Designing to integrate AI into personalised government services
Following our recent success building the UK Government's first ever public-facing AI-enabled self-service for the Foreign, Commonwealth and Development Office (FCDO), Caution Your Blast Ltd (CYB) kicked off this year by partnering with Homes England to prototype another AI-assisted government service.
The goal? To empower customers of the Help to Buy Equity Loan scheme to self-serve information on GOV.UK, reducing the burden on their busy customer service team.
Why are customers struggling to self-serve?
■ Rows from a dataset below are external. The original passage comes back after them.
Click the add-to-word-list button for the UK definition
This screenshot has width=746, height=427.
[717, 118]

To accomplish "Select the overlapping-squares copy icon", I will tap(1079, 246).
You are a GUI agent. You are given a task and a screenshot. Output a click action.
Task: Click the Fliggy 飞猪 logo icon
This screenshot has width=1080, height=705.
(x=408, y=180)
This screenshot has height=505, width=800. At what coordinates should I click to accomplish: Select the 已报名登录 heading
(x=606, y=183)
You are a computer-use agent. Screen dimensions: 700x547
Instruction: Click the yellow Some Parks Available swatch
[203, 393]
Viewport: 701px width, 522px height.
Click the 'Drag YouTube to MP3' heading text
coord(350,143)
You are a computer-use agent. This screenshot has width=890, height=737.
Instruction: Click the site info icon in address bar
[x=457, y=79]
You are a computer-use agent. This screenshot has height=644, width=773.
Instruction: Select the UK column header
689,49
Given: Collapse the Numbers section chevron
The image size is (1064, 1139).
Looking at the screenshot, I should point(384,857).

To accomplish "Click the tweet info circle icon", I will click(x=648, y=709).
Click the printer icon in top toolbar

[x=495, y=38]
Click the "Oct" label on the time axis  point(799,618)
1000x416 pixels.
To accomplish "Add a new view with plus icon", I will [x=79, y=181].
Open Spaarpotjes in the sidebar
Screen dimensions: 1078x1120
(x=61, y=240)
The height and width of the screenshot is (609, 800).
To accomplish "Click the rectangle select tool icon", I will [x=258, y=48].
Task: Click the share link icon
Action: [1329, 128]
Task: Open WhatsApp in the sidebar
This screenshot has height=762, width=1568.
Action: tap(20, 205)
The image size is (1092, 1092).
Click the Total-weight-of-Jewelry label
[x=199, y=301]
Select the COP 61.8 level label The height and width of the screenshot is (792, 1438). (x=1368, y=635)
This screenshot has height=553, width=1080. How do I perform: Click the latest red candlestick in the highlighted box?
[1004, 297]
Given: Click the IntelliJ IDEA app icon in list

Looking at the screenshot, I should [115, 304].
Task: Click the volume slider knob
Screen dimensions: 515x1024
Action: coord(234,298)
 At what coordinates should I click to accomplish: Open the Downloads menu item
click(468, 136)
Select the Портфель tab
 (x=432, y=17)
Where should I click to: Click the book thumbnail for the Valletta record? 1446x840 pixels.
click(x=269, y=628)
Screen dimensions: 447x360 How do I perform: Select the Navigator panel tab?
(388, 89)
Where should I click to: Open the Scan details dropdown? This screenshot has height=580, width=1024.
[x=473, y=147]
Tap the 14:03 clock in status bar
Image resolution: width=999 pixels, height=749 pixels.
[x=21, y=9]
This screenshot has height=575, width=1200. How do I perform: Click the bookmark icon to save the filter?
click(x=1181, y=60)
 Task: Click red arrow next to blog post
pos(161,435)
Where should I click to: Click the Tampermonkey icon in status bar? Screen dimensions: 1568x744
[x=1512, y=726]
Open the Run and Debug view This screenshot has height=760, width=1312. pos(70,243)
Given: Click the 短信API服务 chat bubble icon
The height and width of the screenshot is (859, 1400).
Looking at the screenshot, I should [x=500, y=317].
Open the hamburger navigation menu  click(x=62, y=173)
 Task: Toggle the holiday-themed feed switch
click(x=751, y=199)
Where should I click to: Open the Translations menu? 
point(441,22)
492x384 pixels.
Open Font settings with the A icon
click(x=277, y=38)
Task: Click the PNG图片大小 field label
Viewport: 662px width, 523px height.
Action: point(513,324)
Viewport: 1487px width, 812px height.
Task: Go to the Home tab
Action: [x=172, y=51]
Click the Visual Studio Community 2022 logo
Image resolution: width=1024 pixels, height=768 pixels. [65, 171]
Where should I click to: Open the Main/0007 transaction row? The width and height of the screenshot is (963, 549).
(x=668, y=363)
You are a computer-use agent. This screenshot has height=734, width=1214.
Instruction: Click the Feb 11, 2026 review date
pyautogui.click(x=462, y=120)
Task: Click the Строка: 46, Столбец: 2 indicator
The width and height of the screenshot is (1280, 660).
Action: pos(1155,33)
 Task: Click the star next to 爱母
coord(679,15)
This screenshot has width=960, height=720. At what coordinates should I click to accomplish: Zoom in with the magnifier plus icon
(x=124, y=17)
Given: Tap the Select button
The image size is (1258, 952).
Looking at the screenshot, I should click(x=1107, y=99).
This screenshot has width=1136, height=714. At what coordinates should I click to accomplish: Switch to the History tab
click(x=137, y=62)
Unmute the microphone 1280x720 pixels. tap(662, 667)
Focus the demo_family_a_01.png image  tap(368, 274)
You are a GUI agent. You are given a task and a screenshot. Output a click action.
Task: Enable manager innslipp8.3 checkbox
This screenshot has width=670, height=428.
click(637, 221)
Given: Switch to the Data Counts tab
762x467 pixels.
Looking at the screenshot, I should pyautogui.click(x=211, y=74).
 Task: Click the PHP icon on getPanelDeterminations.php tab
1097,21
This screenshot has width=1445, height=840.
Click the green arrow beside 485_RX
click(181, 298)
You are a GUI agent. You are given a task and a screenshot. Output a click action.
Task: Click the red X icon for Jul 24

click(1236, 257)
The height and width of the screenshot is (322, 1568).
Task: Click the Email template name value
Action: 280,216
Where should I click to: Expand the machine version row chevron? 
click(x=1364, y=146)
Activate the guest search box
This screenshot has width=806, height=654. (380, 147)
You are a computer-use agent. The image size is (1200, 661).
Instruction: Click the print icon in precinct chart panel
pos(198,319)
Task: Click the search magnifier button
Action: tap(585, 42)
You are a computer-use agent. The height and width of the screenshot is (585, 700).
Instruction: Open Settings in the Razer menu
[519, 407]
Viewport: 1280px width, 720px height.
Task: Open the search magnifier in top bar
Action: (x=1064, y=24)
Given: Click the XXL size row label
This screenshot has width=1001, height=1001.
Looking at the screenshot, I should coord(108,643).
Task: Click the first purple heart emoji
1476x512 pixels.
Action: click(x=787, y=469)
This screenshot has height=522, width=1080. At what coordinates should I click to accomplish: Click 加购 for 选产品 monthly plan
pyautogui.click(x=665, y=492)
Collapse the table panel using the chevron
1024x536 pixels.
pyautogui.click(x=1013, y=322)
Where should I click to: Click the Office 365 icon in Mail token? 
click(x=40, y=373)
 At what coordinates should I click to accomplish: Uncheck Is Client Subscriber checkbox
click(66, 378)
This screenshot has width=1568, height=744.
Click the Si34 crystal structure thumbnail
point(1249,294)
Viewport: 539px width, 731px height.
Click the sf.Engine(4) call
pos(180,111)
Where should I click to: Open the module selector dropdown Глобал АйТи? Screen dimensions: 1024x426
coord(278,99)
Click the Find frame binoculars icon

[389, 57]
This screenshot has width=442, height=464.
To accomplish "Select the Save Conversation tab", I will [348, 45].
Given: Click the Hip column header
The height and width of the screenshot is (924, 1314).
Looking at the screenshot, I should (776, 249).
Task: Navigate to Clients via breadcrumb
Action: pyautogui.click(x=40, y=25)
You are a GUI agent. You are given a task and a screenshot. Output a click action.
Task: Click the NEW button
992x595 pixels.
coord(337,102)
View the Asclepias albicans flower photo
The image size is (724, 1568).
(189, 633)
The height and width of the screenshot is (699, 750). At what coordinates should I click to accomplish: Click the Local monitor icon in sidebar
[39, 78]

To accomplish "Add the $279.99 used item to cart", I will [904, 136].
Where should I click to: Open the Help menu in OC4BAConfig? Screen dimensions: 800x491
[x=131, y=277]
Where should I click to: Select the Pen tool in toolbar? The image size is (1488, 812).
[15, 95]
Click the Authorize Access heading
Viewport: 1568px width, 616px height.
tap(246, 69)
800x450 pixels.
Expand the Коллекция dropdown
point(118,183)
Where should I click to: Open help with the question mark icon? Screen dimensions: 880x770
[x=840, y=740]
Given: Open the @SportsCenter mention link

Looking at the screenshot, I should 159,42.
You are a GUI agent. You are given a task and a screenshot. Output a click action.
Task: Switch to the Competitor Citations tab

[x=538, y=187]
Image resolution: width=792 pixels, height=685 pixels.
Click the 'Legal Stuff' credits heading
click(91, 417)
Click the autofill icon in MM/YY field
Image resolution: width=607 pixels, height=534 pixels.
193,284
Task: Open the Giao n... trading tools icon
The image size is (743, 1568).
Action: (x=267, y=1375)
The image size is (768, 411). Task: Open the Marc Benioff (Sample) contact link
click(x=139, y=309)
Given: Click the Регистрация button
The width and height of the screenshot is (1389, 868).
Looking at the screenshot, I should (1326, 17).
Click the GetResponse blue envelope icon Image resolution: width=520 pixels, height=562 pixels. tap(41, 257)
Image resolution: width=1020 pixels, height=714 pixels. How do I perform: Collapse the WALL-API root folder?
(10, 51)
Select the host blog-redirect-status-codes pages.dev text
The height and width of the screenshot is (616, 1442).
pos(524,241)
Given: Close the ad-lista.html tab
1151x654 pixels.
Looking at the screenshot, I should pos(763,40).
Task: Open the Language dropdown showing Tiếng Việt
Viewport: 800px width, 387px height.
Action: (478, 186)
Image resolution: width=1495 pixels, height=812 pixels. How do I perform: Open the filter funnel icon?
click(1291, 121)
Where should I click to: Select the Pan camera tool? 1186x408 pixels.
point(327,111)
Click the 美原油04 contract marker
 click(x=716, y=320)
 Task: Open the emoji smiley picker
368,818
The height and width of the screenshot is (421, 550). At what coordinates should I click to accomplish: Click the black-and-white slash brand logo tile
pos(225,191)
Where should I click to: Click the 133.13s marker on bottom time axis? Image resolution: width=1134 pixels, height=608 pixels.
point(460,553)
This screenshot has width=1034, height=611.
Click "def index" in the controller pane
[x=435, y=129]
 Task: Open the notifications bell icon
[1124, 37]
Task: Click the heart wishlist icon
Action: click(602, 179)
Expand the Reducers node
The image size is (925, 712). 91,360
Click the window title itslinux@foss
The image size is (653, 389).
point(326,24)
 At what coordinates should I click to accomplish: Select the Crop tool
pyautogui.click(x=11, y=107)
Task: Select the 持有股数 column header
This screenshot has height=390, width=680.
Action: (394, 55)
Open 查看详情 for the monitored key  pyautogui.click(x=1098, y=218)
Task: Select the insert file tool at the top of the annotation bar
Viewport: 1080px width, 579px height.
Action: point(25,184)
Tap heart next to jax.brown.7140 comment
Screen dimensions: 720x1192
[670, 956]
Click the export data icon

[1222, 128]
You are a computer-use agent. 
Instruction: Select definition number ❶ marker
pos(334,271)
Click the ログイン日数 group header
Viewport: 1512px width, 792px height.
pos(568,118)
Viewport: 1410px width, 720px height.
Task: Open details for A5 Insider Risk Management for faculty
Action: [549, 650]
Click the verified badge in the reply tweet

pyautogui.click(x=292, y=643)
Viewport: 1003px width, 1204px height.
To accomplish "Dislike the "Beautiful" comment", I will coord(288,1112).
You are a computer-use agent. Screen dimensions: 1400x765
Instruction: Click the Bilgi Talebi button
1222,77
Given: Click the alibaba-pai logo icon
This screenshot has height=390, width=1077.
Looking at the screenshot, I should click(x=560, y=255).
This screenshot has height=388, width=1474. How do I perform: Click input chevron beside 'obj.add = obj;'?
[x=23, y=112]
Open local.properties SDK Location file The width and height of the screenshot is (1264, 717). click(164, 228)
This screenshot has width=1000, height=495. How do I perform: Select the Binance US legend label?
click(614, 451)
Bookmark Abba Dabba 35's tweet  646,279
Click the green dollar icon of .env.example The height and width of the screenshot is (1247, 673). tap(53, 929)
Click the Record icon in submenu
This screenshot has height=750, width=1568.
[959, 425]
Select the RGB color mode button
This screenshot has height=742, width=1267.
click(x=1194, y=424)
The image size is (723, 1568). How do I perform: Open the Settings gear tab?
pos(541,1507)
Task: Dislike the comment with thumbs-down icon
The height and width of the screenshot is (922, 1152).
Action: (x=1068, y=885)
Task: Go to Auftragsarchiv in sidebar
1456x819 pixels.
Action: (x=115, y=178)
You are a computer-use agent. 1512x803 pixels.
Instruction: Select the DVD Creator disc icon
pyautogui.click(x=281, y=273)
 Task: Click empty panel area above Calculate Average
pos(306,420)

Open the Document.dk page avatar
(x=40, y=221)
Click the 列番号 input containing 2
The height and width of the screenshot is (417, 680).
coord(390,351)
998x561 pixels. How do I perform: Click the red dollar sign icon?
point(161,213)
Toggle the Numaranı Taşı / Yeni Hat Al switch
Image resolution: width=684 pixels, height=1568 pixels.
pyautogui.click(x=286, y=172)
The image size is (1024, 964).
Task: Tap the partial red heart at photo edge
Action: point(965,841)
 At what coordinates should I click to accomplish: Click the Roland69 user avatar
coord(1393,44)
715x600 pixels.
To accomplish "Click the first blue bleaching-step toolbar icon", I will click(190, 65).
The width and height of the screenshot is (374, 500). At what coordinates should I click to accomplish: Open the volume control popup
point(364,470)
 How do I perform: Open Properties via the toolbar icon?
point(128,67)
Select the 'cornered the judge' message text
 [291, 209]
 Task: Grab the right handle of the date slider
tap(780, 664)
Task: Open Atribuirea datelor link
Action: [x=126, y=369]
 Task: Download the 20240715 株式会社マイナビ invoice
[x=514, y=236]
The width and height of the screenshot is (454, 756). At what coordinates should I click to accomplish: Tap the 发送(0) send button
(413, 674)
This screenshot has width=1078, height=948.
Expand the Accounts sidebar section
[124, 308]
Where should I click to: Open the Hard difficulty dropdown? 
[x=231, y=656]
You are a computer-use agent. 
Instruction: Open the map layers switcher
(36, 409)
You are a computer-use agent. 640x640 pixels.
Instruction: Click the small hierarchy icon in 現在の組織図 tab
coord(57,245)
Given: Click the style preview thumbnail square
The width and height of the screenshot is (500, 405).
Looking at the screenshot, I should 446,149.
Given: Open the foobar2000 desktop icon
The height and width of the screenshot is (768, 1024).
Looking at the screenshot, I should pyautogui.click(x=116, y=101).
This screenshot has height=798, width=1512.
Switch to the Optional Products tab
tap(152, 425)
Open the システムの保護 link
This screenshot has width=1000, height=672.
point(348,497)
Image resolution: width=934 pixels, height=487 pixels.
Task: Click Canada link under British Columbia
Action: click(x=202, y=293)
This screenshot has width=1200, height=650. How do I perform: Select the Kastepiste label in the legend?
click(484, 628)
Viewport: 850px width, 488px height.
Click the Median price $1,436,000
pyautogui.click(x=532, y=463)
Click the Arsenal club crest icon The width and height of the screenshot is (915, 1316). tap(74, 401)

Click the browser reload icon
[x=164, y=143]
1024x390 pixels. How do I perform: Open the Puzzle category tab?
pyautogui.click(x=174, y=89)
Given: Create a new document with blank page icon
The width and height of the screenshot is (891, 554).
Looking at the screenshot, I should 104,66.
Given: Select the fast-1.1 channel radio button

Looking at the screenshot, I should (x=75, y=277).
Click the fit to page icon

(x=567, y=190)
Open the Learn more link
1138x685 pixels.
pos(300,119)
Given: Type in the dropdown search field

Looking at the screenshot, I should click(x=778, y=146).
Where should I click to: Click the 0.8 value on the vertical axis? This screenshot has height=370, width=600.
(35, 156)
The Help to Buy Equity Loan scheme - a government scheme for first-time buyers in England - is pretty complex. It involves a lot of intricate information regarding eligibility, loan amounts, interest rates, repayment terms, fees, and the impact of property value fluctuations on the loan. As a result of this complexity, the information on GOV.UK is necessarily detailed and rooted in policy.
While GOV.UK is a treasure trove of essential information, its very nature (detailed and comprehensive) can sometimes become a barrier. Users looking for specific answers within policy-heavy content often struggle to see their own situation reflected in long-format pages. On top of this, the language and structure may not always align with how a customer frames their specific questions or understands their situation. The result of this is a natural inclination to pick up the phone, even when the answer is readily available online.
How can AI help?
We prototyped an AI-assisted triage tool which helps users find the information they need in GOV.UK by breaking down long-format pages into short ‘articles’, which link out to the more detailed guidance on GOV.UK. When a user asks the AI a question, it doesn't generate any answers. Instead it selects the most relevant pre-written articles by analysing the user's query and identifying the key topics and the underlying context.
To make the response feel more personalised, each article is associated with a variety of pre-written headings that the AI can choose from. These headings are designed to cover a range of ways that users might phrase their questions. This nuanced approach makes the self-service experience feel more tailored and relevant to the user’s personal circumstances, helping to reassure them that the information they’re reading is applicable to them.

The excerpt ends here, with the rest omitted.